**Instructions to follow**
Copy out the items below word for word, starting with the line that contains "Click the คงเหลือ" and going on through the last line of the items, with both of those lines included.

**Extracted information**
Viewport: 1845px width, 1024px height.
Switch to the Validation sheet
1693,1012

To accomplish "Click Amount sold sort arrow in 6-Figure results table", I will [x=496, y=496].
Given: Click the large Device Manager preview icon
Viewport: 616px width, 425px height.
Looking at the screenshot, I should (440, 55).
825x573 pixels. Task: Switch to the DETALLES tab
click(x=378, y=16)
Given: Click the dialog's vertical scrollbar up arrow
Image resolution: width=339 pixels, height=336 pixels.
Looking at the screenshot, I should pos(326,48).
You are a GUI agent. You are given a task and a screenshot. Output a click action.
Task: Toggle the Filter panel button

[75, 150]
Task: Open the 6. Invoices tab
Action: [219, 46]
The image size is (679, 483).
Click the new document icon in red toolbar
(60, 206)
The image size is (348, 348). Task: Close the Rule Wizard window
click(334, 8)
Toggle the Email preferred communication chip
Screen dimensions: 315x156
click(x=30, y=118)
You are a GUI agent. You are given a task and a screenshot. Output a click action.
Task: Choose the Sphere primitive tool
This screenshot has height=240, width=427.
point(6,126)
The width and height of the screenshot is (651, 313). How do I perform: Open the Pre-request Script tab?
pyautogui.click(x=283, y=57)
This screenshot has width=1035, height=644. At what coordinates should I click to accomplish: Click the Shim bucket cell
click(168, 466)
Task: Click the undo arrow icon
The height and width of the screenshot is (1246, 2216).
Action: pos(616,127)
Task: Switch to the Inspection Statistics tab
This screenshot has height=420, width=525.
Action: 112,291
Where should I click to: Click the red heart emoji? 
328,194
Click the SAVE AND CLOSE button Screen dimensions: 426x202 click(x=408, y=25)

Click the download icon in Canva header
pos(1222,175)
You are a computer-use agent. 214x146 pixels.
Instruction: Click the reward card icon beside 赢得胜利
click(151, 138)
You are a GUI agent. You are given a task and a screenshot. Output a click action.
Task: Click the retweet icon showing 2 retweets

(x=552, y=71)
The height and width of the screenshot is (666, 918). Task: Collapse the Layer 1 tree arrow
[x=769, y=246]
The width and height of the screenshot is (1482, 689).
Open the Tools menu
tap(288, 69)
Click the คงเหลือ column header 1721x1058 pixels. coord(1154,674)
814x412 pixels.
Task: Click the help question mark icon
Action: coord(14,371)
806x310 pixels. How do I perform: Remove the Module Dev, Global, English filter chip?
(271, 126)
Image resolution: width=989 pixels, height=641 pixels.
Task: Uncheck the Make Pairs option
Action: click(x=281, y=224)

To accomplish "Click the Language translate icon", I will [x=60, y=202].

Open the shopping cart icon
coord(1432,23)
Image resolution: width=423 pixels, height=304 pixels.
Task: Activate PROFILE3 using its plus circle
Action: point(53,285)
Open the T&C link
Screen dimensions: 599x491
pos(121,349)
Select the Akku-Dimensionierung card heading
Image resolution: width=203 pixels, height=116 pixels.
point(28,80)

**Correct result**
Click the คงเหลือ column header 1721x1058 pixels. coord(1154,674)
814x412 pixels.
Task: Click the help question mark icon
Action: coord(14,371)
806x310 pixels. How do I perform: Remove the Module Dev, Global, English filter chip?
(271, 126)
Image resolution: width=989 pixels, height=641 pixels.
Task: Uncheck the Make Pairs option
Action: click(x=281, y=224)

To accomplish "Click the Language translate icon", I will [x=60, y=202].

Open the shopping cart icon
coord(1432,23)
Image resolution: width=423 pixels, height=304 pixels.
Task: Activate PROFILE3 using its plus circle
Action: point(53,285)
Open the T&C link
Screen dimensions: 599x491
pos(121,349)
Select the Akku-Dimensionierung card heading
Image resolution: width=203 pixels, height=116 pixels.
point(28,80)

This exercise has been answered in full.